[Items from a dataset]

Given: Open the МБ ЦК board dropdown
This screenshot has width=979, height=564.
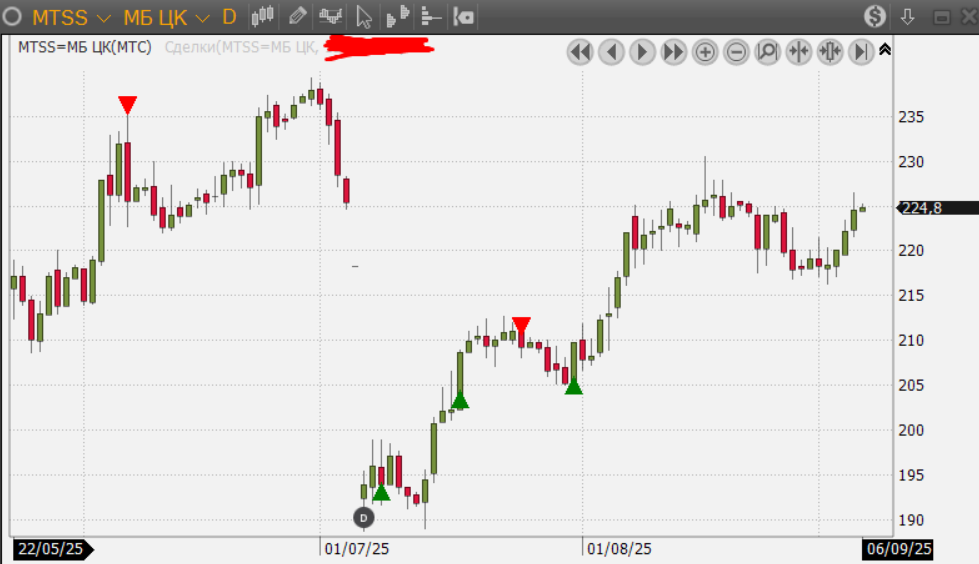Looking at the screenshot, I should click(x=166, y=18).
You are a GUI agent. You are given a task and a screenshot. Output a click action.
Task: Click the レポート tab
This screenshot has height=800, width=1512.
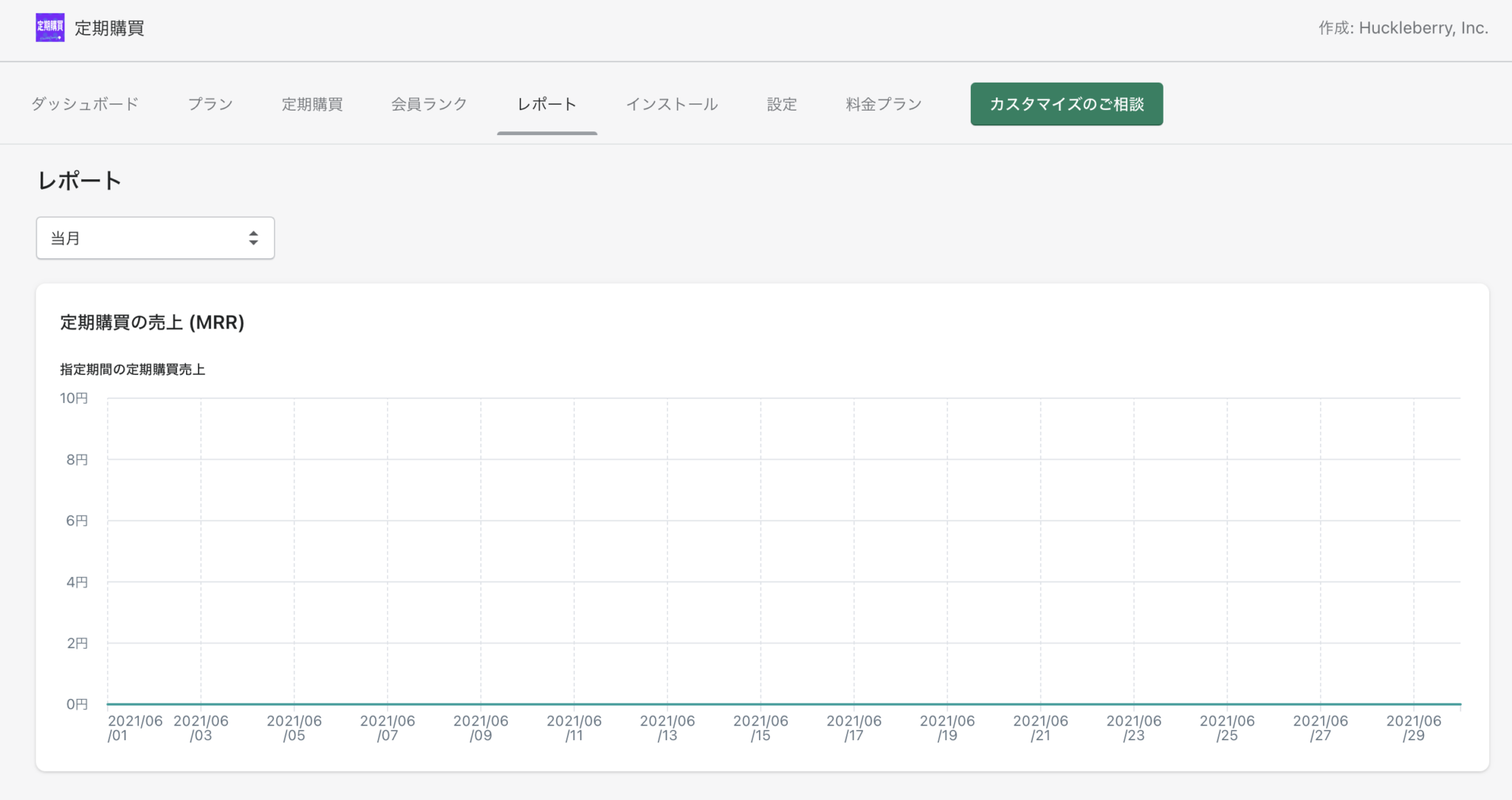click(x=547, y=104)
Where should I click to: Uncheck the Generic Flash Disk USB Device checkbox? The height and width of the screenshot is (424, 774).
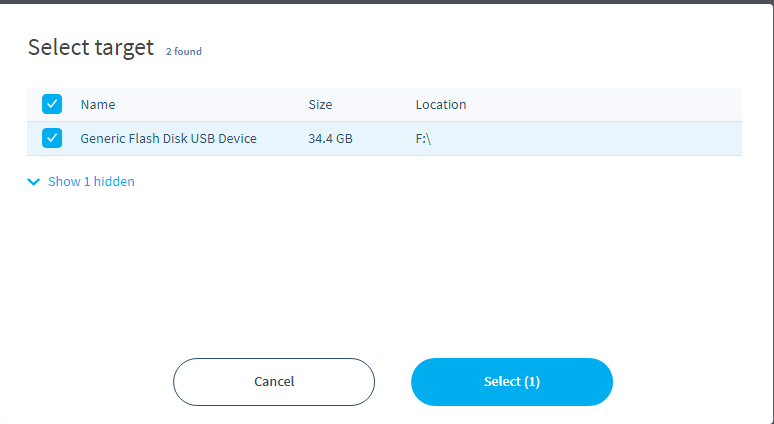pos(52,138)
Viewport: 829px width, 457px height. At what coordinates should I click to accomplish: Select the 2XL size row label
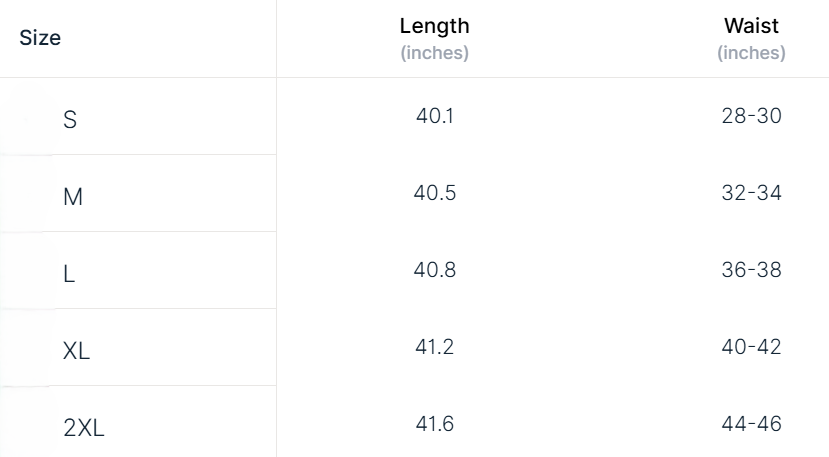(84, 427)
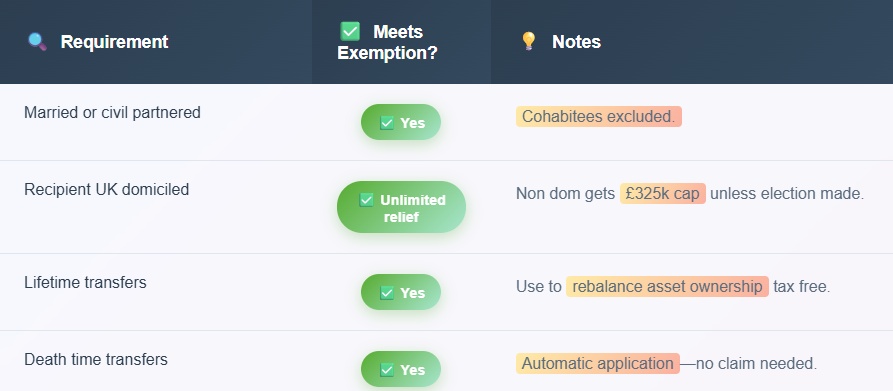Click the highlighted rebalance asset ownership text
Screen dimensions: 893x391
pos(667,286)
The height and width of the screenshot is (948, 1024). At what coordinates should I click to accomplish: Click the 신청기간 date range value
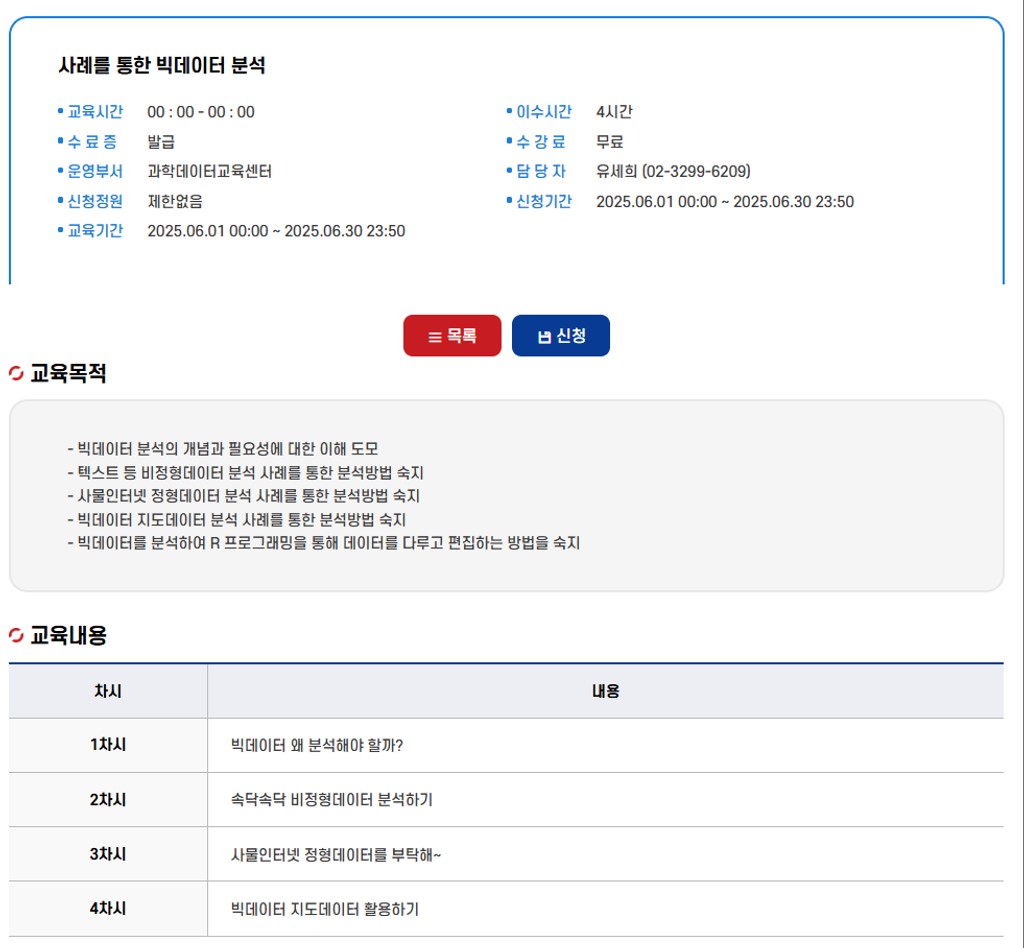(x=724, y=201)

▶ DIRECTIONS FOR THIS TASK
Would you set down each line of the data exactly, with no images included?

▶ WRITTEN RESPONSE
Given: Open the МБ ЦК board dropdown
This screenshot has width=979, height=564.
Looking at the screenshot, I should click(x=166, y=18).
You are a GUI agent. You are given a task and a screenshot. Output a click action.
Task: Click the レポート tab
This screenshot has height=800, width=1512.
click(x=547, y=104)
Where should I click to: Uncheck the Generic Flash Disk USB Device checkbox? The height and width of the screenshot is (424, 774).
pos(52,138)
Viewport: 829px width, 457px height. At what coordinates should I click to accomplish: Select the 2XL size row label
(84, 427)
Click the highlighted rebalance asset ownership text
Screen dimensions: 893x391
pos(667,286)
The height and width of the screenshot is (948, 1024). At what coordinates should I click to accomplish: Click the 신청기간 date range value
(x=724, y=201)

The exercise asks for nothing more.